#### Given entries ####

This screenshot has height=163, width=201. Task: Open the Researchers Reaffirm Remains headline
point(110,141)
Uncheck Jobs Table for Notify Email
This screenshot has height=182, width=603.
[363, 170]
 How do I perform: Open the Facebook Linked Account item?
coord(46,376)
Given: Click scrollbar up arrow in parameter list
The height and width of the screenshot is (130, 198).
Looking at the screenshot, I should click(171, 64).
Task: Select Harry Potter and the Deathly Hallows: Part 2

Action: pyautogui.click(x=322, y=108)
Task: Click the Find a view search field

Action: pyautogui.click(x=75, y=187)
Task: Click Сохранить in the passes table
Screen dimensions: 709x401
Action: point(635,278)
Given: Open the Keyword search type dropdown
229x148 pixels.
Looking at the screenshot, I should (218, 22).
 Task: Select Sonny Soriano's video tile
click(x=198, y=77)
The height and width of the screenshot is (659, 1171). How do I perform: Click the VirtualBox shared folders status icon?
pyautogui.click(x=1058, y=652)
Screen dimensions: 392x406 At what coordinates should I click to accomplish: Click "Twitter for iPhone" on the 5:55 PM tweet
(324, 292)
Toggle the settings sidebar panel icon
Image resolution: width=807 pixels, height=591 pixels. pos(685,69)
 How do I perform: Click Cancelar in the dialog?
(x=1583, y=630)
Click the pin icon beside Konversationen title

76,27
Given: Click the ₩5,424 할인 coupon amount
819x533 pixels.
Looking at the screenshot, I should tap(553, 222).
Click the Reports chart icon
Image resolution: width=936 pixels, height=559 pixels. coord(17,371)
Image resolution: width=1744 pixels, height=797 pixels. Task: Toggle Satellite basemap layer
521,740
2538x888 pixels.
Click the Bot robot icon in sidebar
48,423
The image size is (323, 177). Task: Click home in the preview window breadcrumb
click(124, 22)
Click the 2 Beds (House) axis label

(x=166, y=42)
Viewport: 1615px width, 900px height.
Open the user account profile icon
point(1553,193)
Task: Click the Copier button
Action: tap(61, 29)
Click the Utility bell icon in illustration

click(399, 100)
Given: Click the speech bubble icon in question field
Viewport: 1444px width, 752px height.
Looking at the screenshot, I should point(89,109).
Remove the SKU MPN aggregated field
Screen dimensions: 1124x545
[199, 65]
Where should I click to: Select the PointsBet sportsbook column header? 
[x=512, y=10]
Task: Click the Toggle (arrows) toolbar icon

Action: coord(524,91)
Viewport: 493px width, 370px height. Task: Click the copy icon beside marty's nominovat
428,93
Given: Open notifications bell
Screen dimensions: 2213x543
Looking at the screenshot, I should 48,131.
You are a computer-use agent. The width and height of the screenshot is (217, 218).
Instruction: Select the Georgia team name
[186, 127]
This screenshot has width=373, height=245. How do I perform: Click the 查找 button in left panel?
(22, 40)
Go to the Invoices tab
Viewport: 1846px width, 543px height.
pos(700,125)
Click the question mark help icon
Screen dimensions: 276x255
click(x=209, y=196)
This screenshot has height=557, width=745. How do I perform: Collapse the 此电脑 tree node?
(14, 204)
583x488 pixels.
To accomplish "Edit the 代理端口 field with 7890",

####

* Exercise details *
Reproduce every row above word for word, leaving none out.

* Complete output *
This screenshot has height=163, width=201. Task: Open the Researchers Reaffirm Remains headline
point(110,141)
Uncheck Jobs Table for Notify Email
This screenshot has height=182, width=603.
[363, 170]
 How do I perform: Open the Facebook Linked Account item?
coord(46,376)
Given: Click scrollbar up arrow in parameter list
The height and width of the screenshot is (130, 198).
Looking at the screenshot, I should click(171, 64).
Task: Select Harry Potter and the Deathly Hallows: Part 2

Action: pyautogui.click(x=322, y=108)
Task: Click the Find a view search field

Action: pyautogui.click(x=75, y=187)
Task: Click Сохранить in the passes table
Screen dimensions: 709x401
Action: point(635,278)
Given: Open the Keyword search type dropdown
229x148 pixels.
Looking at the screenshot, I should (218, 22).
 Task: Select Sonny Soriano's video tile
click(x=198, y=77)
The height and width of the screenshot is (659, 1171). How do I perform: Click the VirtualBox shared folders status icon?
pyautogui.click(x=1058, y=652)
Screen dimensions: 392x406 At what coordinates should I click to accomplish: Click "Twitter for iPhone" on the 5:55 PM tweet
(324, 292)
Toggle the settings sidebar panel icon
Image resolution: width=807 pixels, height=591 pixels. pos(685,69)
 How do I perform: Click Cancelar in the dialog?
(x=1583, y=630)
Click the pin icon beside Konversationen title

76,27
Given: Click the ₩5,424 할인 coupon amount
819x533 pixels.
Looking at the screenshot, I should tap(553, 222).
Click the Reports chart icon
Image resolution: width=936 pixels, height=559 pixels. coord(17,371)
Image resolution: width=1744 pixels, height=797 pixels. Task: Toggle Satellite basemap layer
521,740
2538x888 pixels.
Click the Bot robot icon in sidebar
48,423
The image size is (323, 177). Task: Click home in the preview window breadcrumb
click(124, 22)
Click the 2 Beds (House) axis label

(x=166, y=42)
Viewport: 1615px width, 900px height.
Open the user account profile icon
point(1553,193)
Task: Click the Copier button
Action: tap(61, 29)
Click the Utility bell icon in illustration

click(399, 100)
Given: Click the speech bubble icon in question field
Viewport: 1444px width, 752px height.
Looking at the screenshot, I should point(89,109).
Remove the SKU MPN aggregated field
Screen dimensions: 1124x545
[199, 65]
Where should I click to: Select the PointsBet sportsbook column header? 
[x=512, y=10]
Task: Click the Toggle (arrows) toolbar icon

Action: coord(524,91)
Viewport: 493px width, 370px height. Task: Click the copy icon beside marty's nominovat
428,93
Given: Open notifications bell
Screen dimensions: 2213x543
Looking at the screenshot, I should 48,131.
You are a computer-use agent. The width and height of the screenshot is (217, 218).
Instruction: Select the Georgia team name
[186, 127]
This screenshot has width=373, height=245. How do I perform: Click the 查找 button in left panel?
(22, 40)
Go to the Invoices tab
Viewport: 1846px width, 543px height.
pos(700,125)
Click the question mark help icon
Screen dimensions: 276x255
click(x=209, y=196)
This screenshot has height=557, width=745. How do I perform: Collapse the 此电脑 tree node?
(14, 204)
583x488 pixels.
To accomplish "Edit the 代理端口 field with 7890",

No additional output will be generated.